Warner-Lambert officials used a variety of tactics to persuade doctors to prescribe Neurontin for unapproved uses, Franklin told jurors.
They provided the company’s sales force with a list of ailments that would benefit from Neurontin use, including restless leg syndrome, migraine headaches and withdrawal symptoms from drug and alcohol abuse, Franklin said. The FDA hadn’t approved the drug for any of those illnesses at the time, he added.
The U.S. Food and Drug Administration in December required all makers of epilepsy drugs, including Neurontin, to add a suicide-risk warning to their labels.
Neurontin didn’t cause Bulger’s suicide, and her doctors didn’t prescribe the drug because of off-label marketing, Pfizer’s lawyer said in his opening.
“There’s no reliable evidence that Neurontin causes suicide or makes depression worse,” said lawyer William Ohlemeyer.
Pfizer’s lawyer also pointed out the off-label marketing practices covered by the Warner-Lambert settlement with the government occurred before the New York-based drugmaker’s 1999 purchase of its rival.

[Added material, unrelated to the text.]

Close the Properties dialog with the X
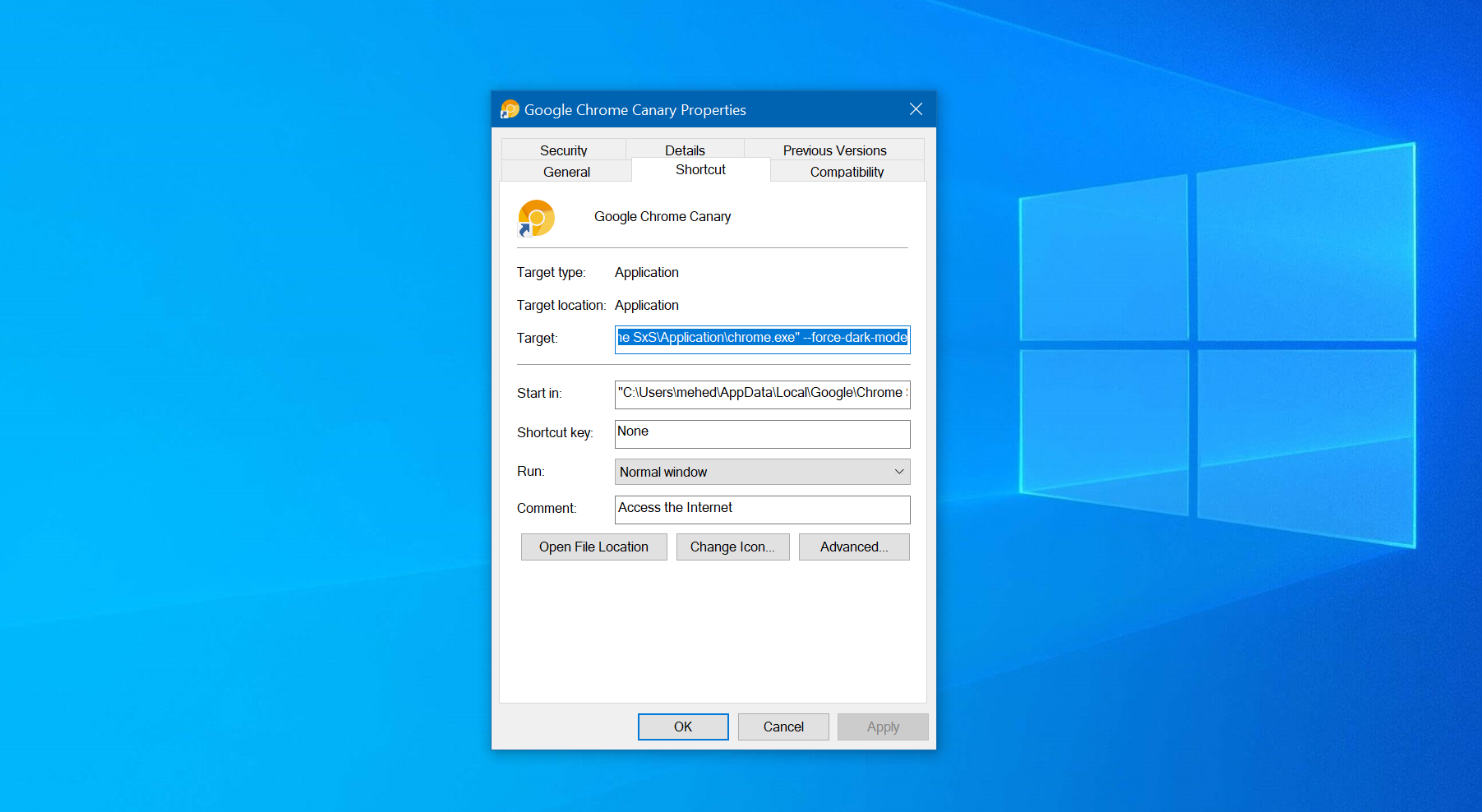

Mark Lanier, a lawyer representing Bulger’s family, told jurors that Warner-Lambert executives began the off-label marketing campaign to transform Neurontin into a “blockbuster” medicine generating $1 billion in annual sales. The company estimated that selling it solely as an epilepsy drug would generate only about $50 million in sales, he added.
“The company made a conscious decision to do something illegal — marketing this drug off-label,” Lanier said today in his opening statements.
Bulger’s family, of Peabody, Massachusetts, sued Pfizer and Warner Lambert in August 2007, more than three years after Bulger’s husband and 4-year-old daughter found her body in their basement. Ronald Bulger said he gave his wife four Neurontin pills an hour before she killed herself.
Ohlemeyer noted in his opening statement that Bulger had made at least six other suicide attempts during her lifetime and had battled drug addiction and depression.
The case is Bulger v. Pfizer Inc., 1:07-CV-11426, U.S. District Court, District of Massachusetts (Boston). The suit is part of In Re Neurontin Marketing, Sales Practices and Products Liability Litigation, MDL 1629.